▶ [Tarea 1]:
En el texto citado sobre Jesús de Nazareth, ¿qué forma de muerte le impusieron?
▶ [Tarea 2]:
Explica, en una a tres oraciones y según el texto citado sobre Jesús de Nazareth, por qué no bastó con un arresto, un escarmiento o unas monedas para detenerlo.

___ Texto citado ___

Jesús de Nazareth fue compasivo con los débiles y radical con los fuertes. Fue comprensivo con gentiles y pecadores, pero implacable con los hipócritas, con los que tenían a Dios como rehén para su propio provecho. Esto lo convirtió en reo de muerte: lo mataron porque había que acabar con un profeta que era peligroso porque tenía razón. Si Jesús hubiese sido un iluminado, o un predicador extravagante, habría bastado con un arresto, un escarmiento o con unas monedas para comprarlo. El poder sabe cuándo tiene que defenderse con medidas extremas. Sabe distinguir las amenazas, y Jesús de Nazareth era la gran amenaza. Por eso lo condenaron a la muerte más cruel, la que propiciaba el máximo sufrimiento: la crucifixión.
Sin salirnos de la más estricta ortodoxia, podemos entender que su muerte fue la Pascua hacia una nueva Alianza, es decir, una nueva manera de concebir a Dios y de relacionarnos con él. El cristianismo, que es la resurrección histórica de Jesús, atestigua que consiguió su propósito. Y eso es lo que celebramos en Semana Santa. No rememoramos a un héroe nacional ni a un militar victorioso, sino que hacemos apología de un condenado a muerte.

___ Material mostrado ___

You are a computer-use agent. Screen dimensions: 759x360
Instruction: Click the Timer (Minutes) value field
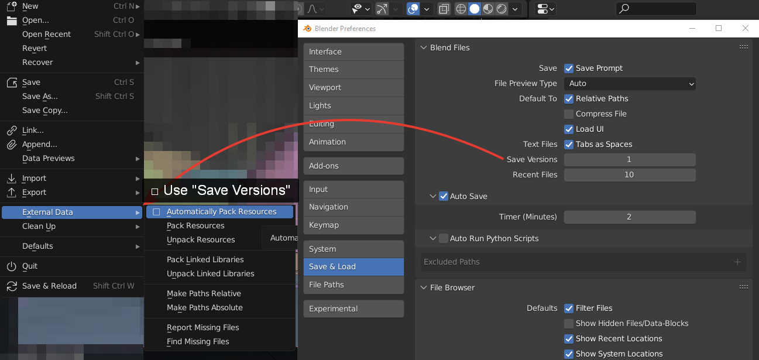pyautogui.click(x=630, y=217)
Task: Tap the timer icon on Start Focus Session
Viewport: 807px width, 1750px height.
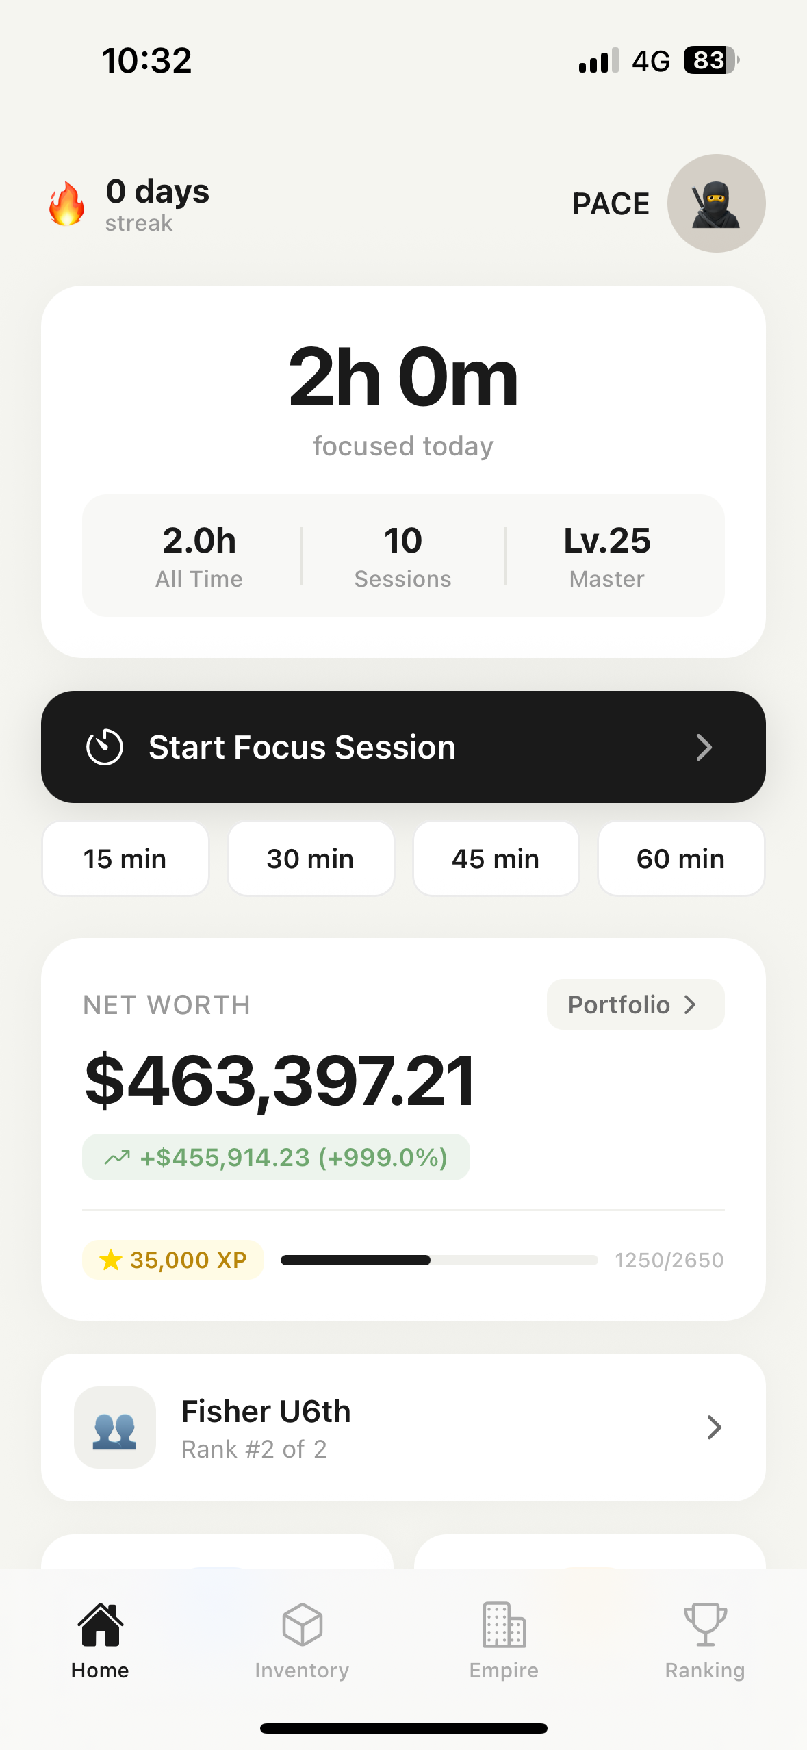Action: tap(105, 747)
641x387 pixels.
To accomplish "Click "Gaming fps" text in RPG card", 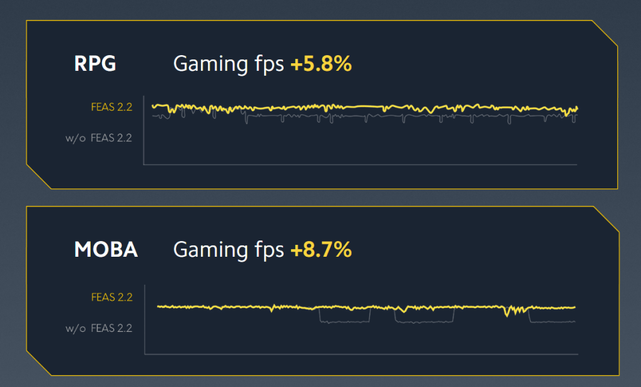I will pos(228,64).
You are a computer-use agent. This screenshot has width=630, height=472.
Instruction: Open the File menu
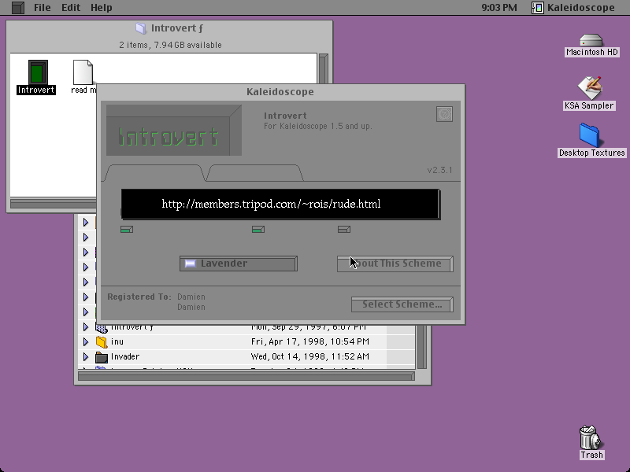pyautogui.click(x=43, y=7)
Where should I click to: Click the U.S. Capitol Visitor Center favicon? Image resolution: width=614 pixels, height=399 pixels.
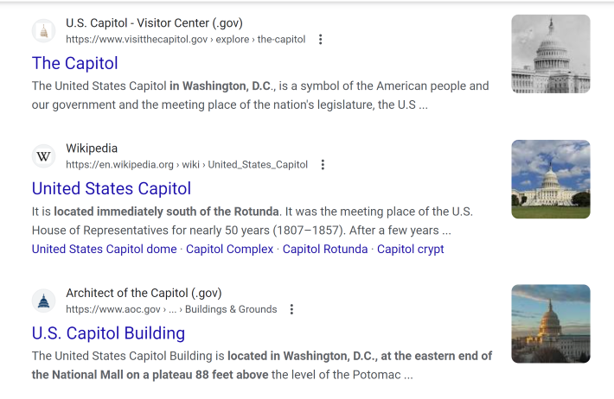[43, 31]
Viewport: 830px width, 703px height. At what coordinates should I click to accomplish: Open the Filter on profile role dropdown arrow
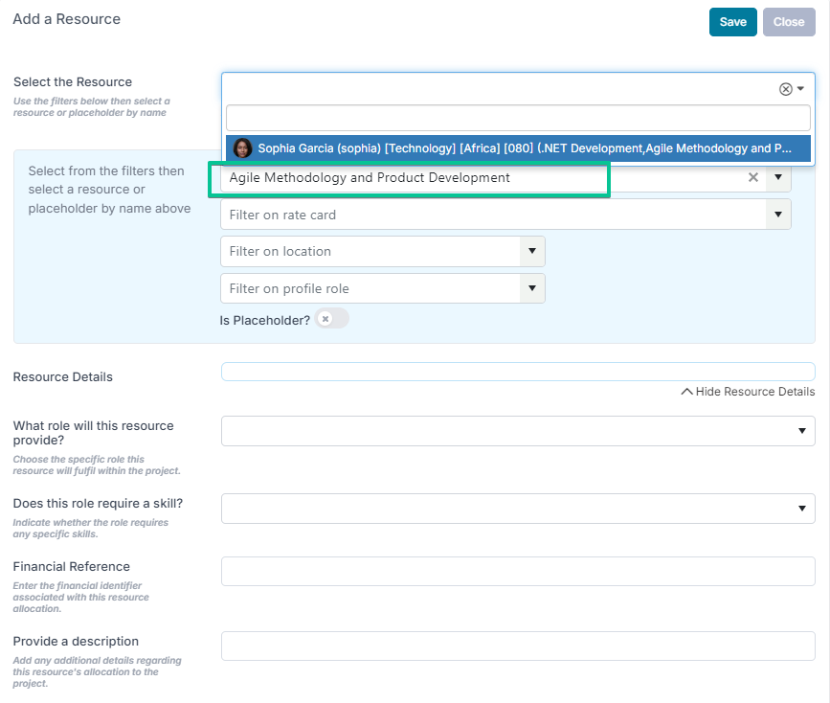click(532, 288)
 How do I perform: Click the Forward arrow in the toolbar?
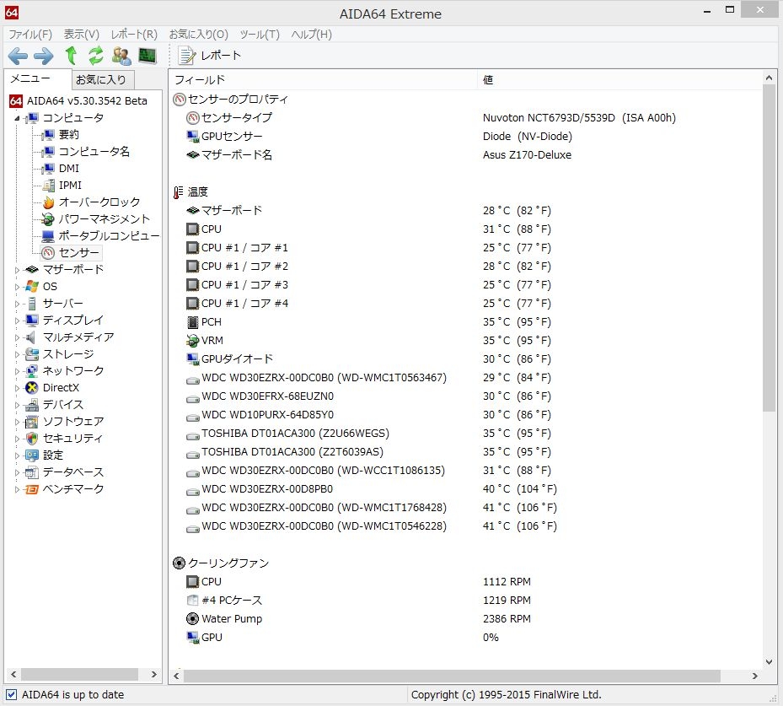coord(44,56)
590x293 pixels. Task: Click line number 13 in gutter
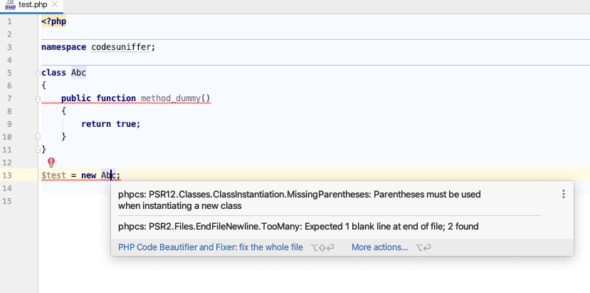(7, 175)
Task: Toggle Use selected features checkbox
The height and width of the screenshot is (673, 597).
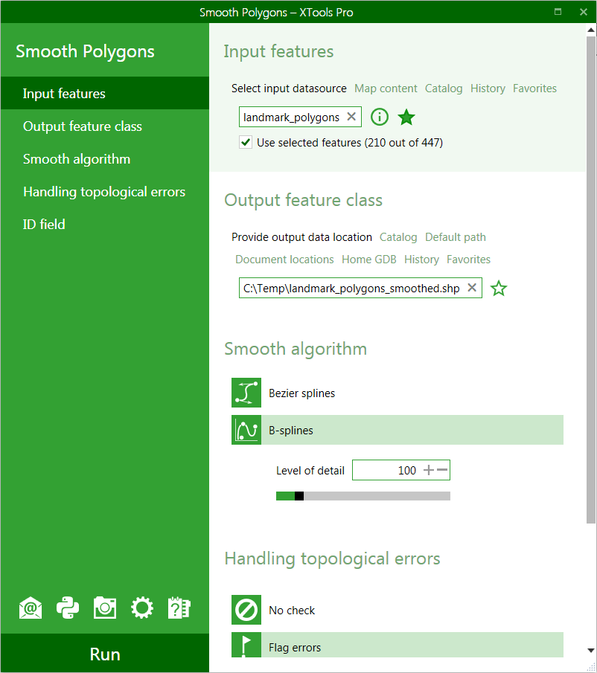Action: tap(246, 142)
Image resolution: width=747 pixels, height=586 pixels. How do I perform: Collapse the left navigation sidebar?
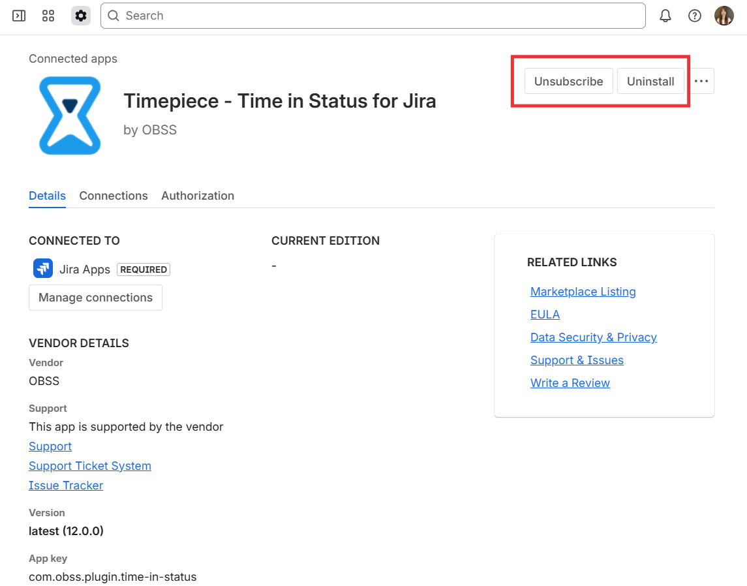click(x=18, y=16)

___

▶ [Respuesta 1]:
La crucifixión.

▶ [Respuesta 2]:
Esas medidas habrían bastado si Jesús hubiese sido un iluminado o un predicador extravagante, pero era un profeta peligroso porque tenía razón. El poder supo reconocer en él la gran amenaza y recurrió a medidas extremas.